> Task instructions: Turn the lines between the one containing "Where should I click to: Open" and the one containing "(x=826, y=108)", inclusive, into a Markdown table with the columns Line No. and Line Text, leaving out blank lines.
○ ○ ○ ○
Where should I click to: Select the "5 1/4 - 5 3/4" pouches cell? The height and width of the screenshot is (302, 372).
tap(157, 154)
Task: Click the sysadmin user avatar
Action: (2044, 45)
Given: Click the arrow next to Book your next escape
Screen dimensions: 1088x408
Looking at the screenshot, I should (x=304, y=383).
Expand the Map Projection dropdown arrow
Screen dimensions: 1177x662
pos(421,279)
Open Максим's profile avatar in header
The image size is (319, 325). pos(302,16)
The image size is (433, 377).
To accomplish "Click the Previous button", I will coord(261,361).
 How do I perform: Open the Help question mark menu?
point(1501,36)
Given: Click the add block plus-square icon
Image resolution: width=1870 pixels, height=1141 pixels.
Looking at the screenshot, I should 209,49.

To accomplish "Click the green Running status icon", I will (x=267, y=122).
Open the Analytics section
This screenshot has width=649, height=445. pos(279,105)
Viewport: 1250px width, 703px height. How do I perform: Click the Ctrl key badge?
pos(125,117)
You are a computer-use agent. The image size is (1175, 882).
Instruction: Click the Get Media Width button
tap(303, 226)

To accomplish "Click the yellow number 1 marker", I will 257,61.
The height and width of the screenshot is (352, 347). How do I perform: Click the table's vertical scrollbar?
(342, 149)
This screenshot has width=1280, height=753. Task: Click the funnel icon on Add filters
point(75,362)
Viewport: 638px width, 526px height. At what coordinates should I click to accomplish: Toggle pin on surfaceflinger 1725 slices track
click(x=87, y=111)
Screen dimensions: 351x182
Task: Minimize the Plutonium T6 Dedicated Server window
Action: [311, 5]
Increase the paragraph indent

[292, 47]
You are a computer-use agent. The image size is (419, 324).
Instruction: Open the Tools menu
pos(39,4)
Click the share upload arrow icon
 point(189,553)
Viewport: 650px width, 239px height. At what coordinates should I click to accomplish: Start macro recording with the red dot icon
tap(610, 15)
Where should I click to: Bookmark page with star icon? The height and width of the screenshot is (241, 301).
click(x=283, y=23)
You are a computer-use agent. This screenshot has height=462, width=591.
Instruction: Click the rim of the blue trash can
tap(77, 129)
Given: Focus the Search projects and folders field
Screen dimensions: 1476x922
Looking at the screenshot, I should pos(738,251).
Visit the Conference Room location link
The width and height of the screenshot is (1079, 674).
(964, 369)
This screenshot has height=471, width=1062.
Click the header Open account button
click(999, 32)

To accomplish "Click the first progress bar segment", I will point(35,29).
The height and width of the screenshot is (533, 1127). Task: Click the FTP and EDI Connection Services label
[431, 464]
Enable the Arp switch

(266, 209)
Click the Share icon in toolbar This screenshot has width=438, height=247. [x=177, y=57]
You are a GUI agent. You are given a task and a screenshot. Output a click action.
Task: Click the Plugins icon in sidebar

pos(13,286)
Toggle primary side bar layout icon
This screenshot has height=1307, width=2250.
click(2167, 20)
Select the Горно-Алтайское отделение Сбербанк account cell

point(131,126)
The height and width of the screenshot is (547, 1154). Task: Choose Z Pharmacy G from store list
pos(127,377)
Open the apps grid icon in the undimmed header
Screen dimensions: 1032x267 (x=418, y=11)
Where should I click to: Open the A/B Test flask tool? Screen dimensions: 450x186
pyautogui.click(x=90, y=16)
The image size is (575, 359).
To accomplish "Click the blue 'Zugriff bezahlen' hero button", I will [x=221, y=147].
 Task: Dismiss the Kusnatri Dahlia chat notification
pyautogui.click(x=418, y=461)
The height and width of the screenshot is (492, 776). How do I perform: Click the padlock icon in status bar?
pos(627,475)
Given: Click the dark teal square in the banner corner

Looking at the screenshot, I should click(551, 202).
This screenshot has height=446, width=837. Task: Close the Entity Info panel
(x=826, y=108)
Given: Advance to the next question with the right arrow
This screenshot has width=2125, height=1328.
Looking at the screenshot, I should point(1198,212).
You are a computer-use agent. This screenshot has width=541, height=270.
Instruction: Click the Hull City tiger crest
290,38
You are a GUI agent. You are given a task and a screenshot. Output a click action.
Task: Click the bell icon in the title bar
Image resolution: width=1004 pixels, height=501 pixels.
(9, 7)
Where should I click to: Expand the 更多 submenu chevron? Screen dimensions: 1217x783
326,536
○ ○ ○ ○
> Task answer:
| Line No. | Line Text |
|---|---|
| 1 | Where should I click to: Open the A/B Test flask tool? Screen dimensions: 450x186 |
| 2 | pyautogui.click(x=90, y=16) |
| 3 | The image size is (575, 359). |
| 4 | To accomplish "Click the blue 'Zugriff bezahlen' hero button", I will [x=221, y=147]. |
| 5 |  Task: Dismiss the Kusnatri Dahlia chat notification |
| 6 | pyautogui.click(x=418, y=461) |
| 7 | The height and width of the screenshot is (492, 776). How do I perform: Click the padlock icon in status bar? |
| 8 | pos(627,475) |
| 9 | Given: Click the dark teal square in the banner corner |
| 10 | Looking at the screenshot, I should click(551, 202). |
| 11 | This screenshot has height=446, width=837. Task: Close the Entity Info panel |
| 12 | (x=826, y=108) |